The cost of payroll financing will depend on which funding method you choose and how long it takes for you to repay the loan. Payroll financing will be more affordable if you have a good credit score and have been in business for at least 2 years.
That being said, if you have a poor credit score, you will probably still be able to take advantage of invoice factoring as these companies focus more on the creditworthiness of your customers. The longer your customers take to pay their invoice, the more expensive it will be for you.
Pros & cons of payroll financing solutions
Pros
- keep your employees happy and on your side
- opportunity to hire new employees to grow your business more quickly
- no cash flow problems
- possibility of same-day financing
- no hidden fees with invoice factoring
- easier to qualify for than traditional financing
- can be debt-free financing
- invoice factoring allows clients longer to pay, although at cost
- flexible financing - doesn’t have to be used for payroll only
Cons
- not always the cheapest option
- fewer options available if you have a poor credit score
- not entirely transparent to your employees
- you may start a cycle of keeping on employees you should let go
- if you get into financial difficulty, you may kill your business in your efforts not to let employees go
What are the requirements to qualify for payroll financing?
The requirements to qualify for payroll financing will vary depending on the funding option you choose. Each lender will also have its own set of requirements, so it is important to weigh up all of your options carefully.
To get the best rates and terms, however, you should aim to have a personal credit score of at least 600, have been in business for at least 2 years, and have annual revenue of at least $100,000.
Should I use payroll financing?
If you want to use payroll financing, you need to go into it with your eyes open. If you are waiting for clients to pay your invoices, using payroll financing is likely a good option for you, especially if you can see ahead and know you’ll have no trouble covering payroll next month.
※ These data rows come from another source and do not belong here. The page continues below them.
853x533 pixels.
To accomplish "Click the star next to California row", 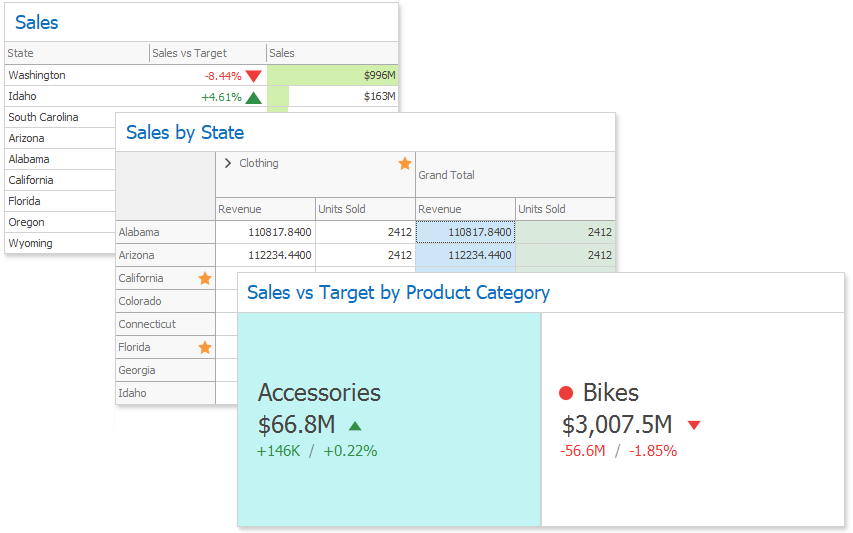I will [205, 278].
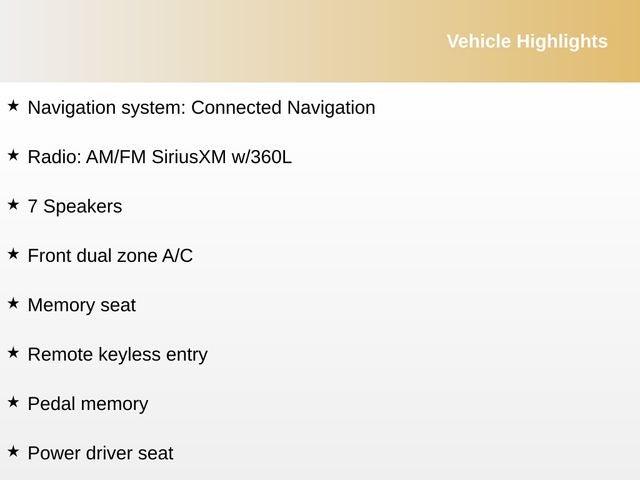Click the "Remote keyless entry" highlight

(117, 355)
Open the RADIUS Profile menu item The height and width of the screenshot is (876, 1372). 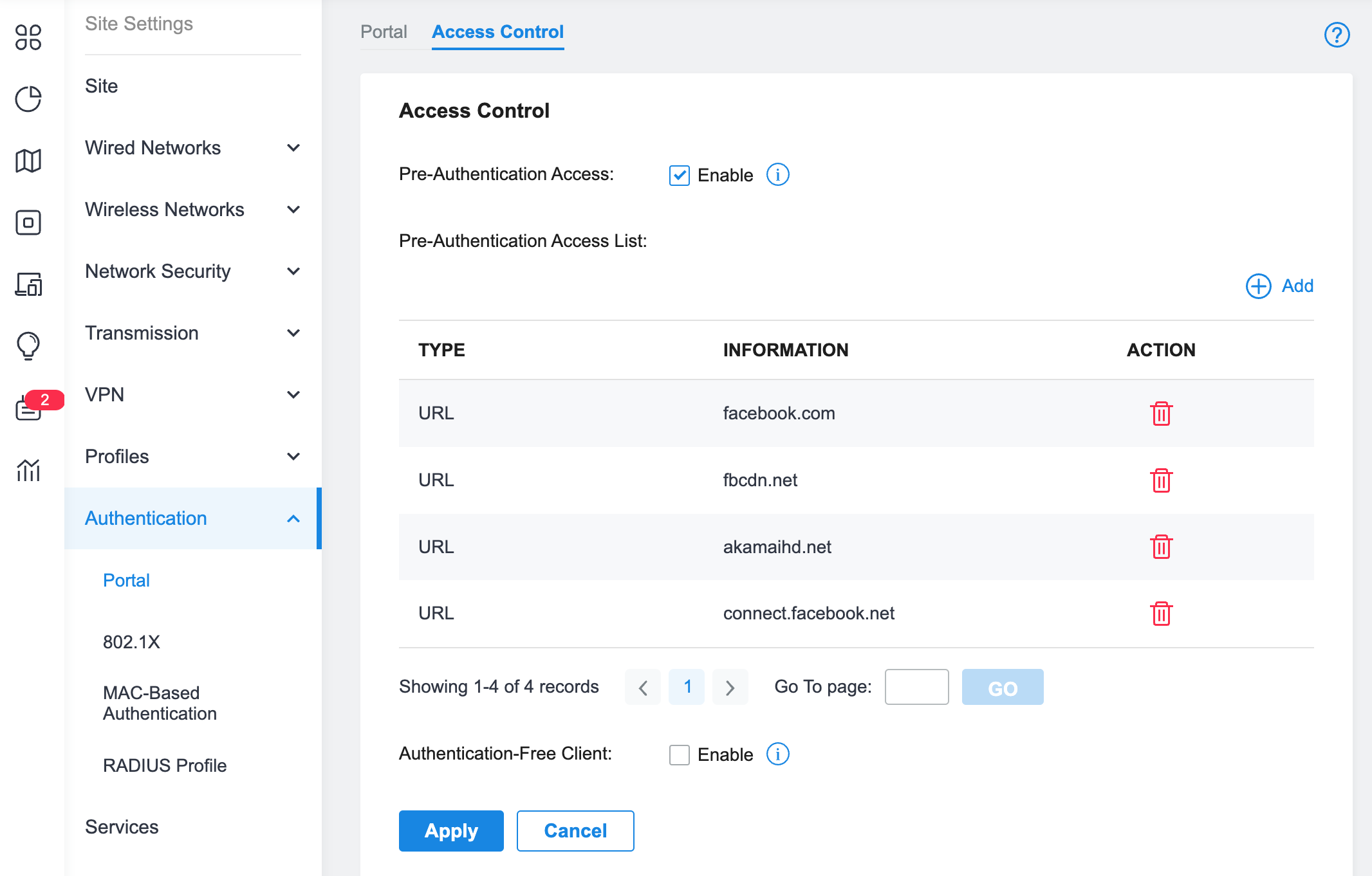(x=165, y=765)
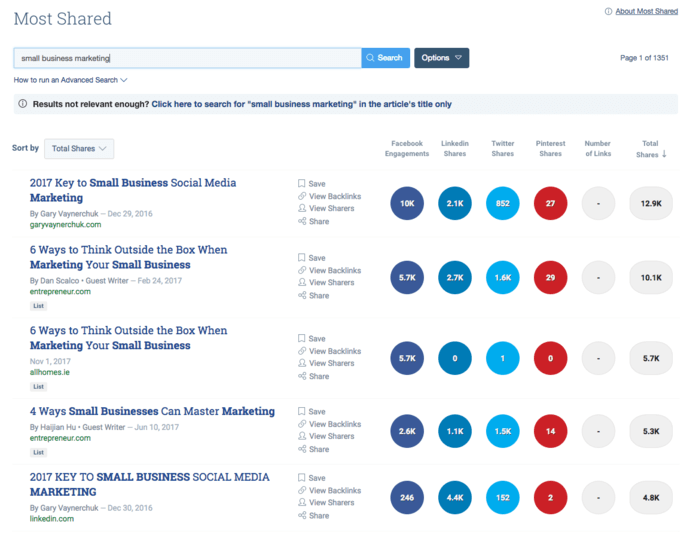This screenshot has width=690, height=534.
Task: Click inside the small business marketing search field
Action: [186, 58]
However, if you’re going to struggle, consider using payroll financing to cover their costs this time and make the hard decision to let some employees go. It’s every business owner’s worst nightmare, but you’re much better off letting people go to make your business sustainable again than to keep on employees you can’t afford.
How to apply for payroll financing
To apply for payroll financing it is important to compare all your options carefully. Start by deciding which type of payroll financing is going to be the best for you and your business and then compare rates to find the option that will be most affordable for you. When you’re ready, start the application process, provide any required documentation, and secure your funding.